[EXTRAIT ÉTUDIÉ]
Premier point – l’obstacle relatif à une décision interlocutoire

[21]           Il est bien établi en droit que, en règle générale, les jugements interlocutoires ne peuvent, sauf circonstances spéciales, être réformés par procédure d’appel ou procédure de contrôle judiciaire. Le juge Létourneau écrivait ce qui suit dans l’arrêt Szczecka c. Canada (Ministre de l’Emploi et de l’Immigration) (1993), 116 D.L.R. (4th) 333 (C.A.F.) :

 

[…] il ne doit pas, sauf circonstances spéciales, y avoir d’appel ou de révision judiciaire immédiate d’un jugement interlocutoire. De même, il ne doit pas y avoir ouverture au contrôle judiciaire, particulièrement un contrôle immédiat, lorsqu’il existe, au terme des procédures, un autre recours approprié. Plusieurs décisions de justice sanctionnent ces deux principes, précisément pour éviter une fragmentation des procédures ainsi que les retards et les frais inutiles qui en résultent, qui portent atteinte à une administration efficace de la justice et qui finissent par la discréditer. […]

[Renvoi omis.]

[Non souligné dans l’original.]

 

[22]           Maints autres précédents vont dans le même sens. Il y a par exemple l’arrêt Zündel c. Canada (Commission des droits de la personne), [2000] 4 C.F. 255 (C.A.), et la décision Canada (Ministre de la Sécurité publique et de la Protection civile) c. Kahlon, 2005 CF 1000, où ma collègue la juge Tremblay‑Lamer écrivait ce qui suit, au paragraphe 12 :

 

12     Des circonstances spéciales, par exemple lorsque la compétence même du tribunal est en cause ou lorsque la décision contestée « règle définitivement » un droit substantiel d’une partie, sont nécessaires pour justifier le contrôle judiciaire d’une décision interlocutoire. Autrement, la demande d’annulation ou de modification d’une décision interlocutoire sera jugée prématurée.

[DONNÉES EXTRAITES]
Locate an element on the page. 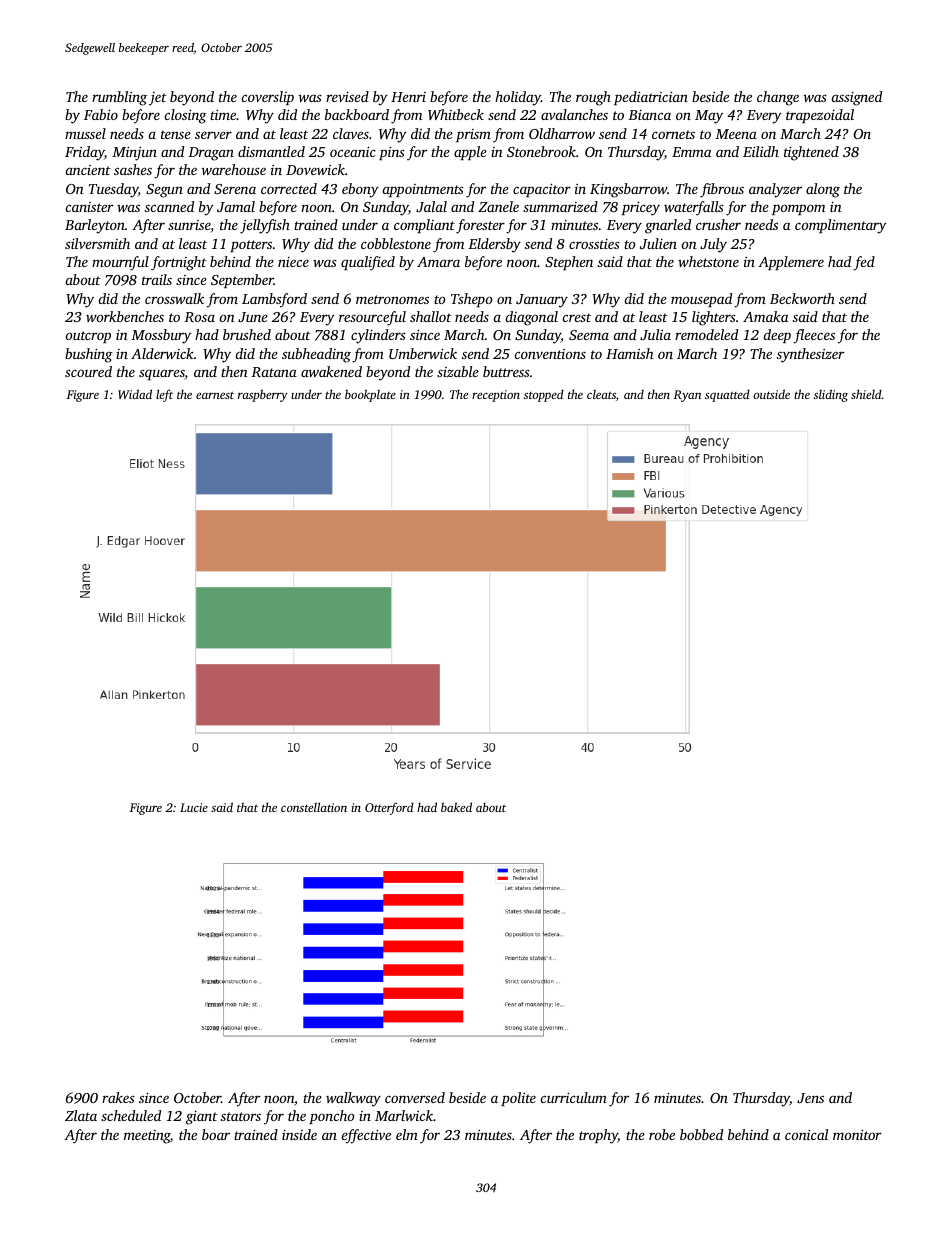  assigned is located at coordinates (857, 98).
...
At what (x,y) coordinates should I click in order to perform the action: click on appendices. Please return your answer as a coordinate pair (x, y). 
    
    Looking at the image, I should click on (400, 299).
==
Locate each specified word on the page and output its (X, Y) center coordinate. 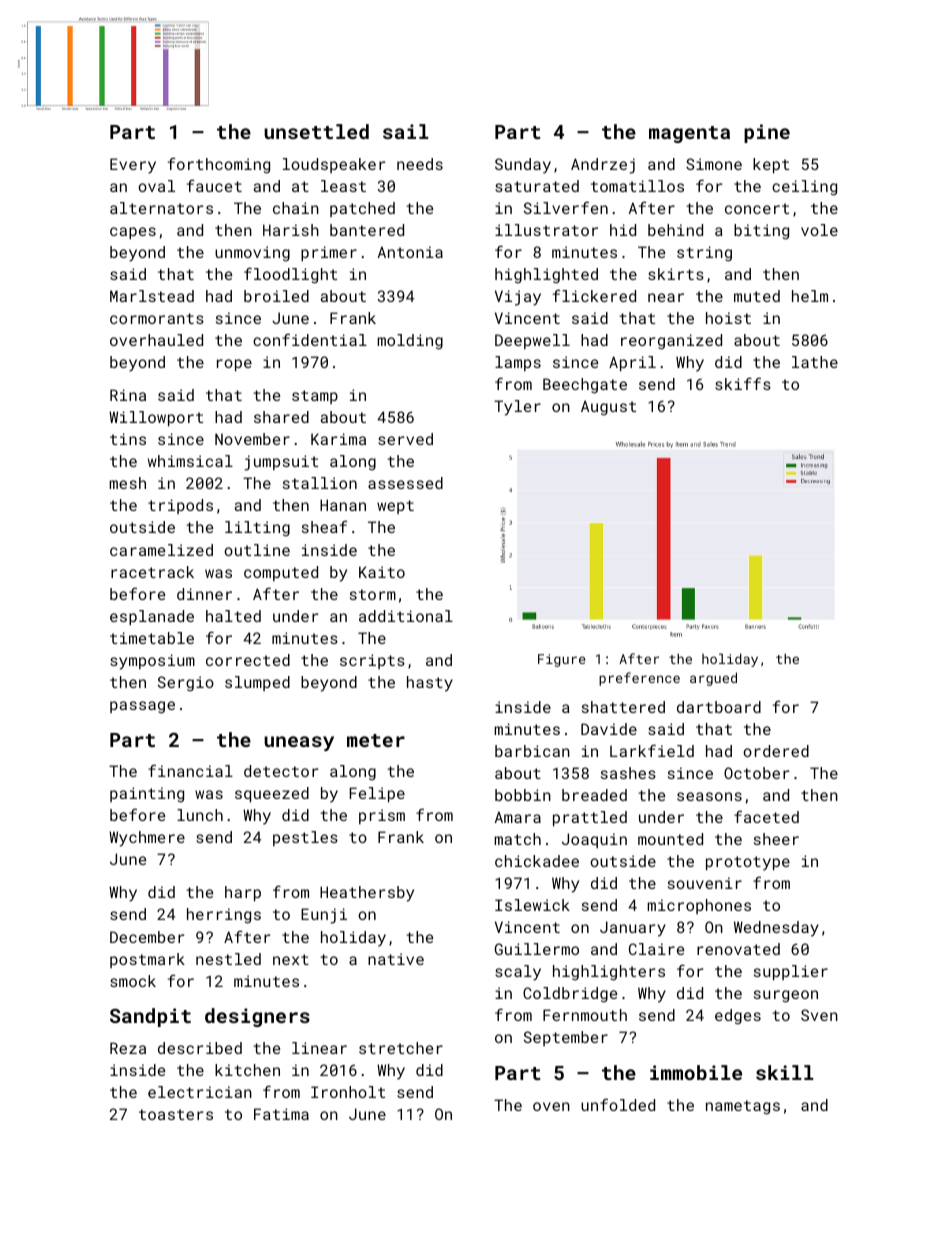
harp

[CONSIGNES]
- 1) Recopiez fidèlement l'extrait sur les décisions interlocutoires, de « 12     Des circonstances » à « sera jugée prématurée. ».
- 2) Rédigez la suite de l'extrait sur les décisions interlocutoires, en partant de sa dernière phrase.
La liste forme un matériau à part, indépendant de l'extrait sur les décisions interlocutoires.

[CORRIGÉ DÉTAILLÉ]
- 1)
12     Des circonstances spéciales, par exemple lorsque la compétence même du tribunal est en cause ou lorsque la décision contestée « règle définitivement » un droit substantiel d’une partie, sont nécessaires pour justifier le contrôle judiciaire d’une décision interlocutoire. Autrement, la demande d’annulation ou de modification d’une décision interlocutoire sera jugée prématurée.

- 2)
 

[23]           La Cour d’appel fédérale a récemment confirmé, dans l’arrêt Simpson Strong‑Tie Co. c. Peak Innovations Inc., 2008 CAF 235, que la décision de refuser la modification d’une déclaration d’opposition par ajout d’un nouveau motif était une décision interlocutoire.

 

[24]           À mon avis, il y a, dans le contexte des oppositions à l’enregistrement de marques de commerce selon la Loi, des circonstances spéciales qui justifient, dans la présente espèce, le contrôle judiciaire immédiat d’une décision de ne pas accorder l’autorisation d’ajouter un nouveau motif d’opposition. La raison que j’ai de penser ainsi, c’est que, à la fin d’une procédure d’opposition, dont appel peut être interjeté devant la Cour en vertu de l’article 56 de la Loi, au premier niveau d’appel, il n’existe aucun recours approprié autre que la ligne de conduite adoptée ici par Parmalat.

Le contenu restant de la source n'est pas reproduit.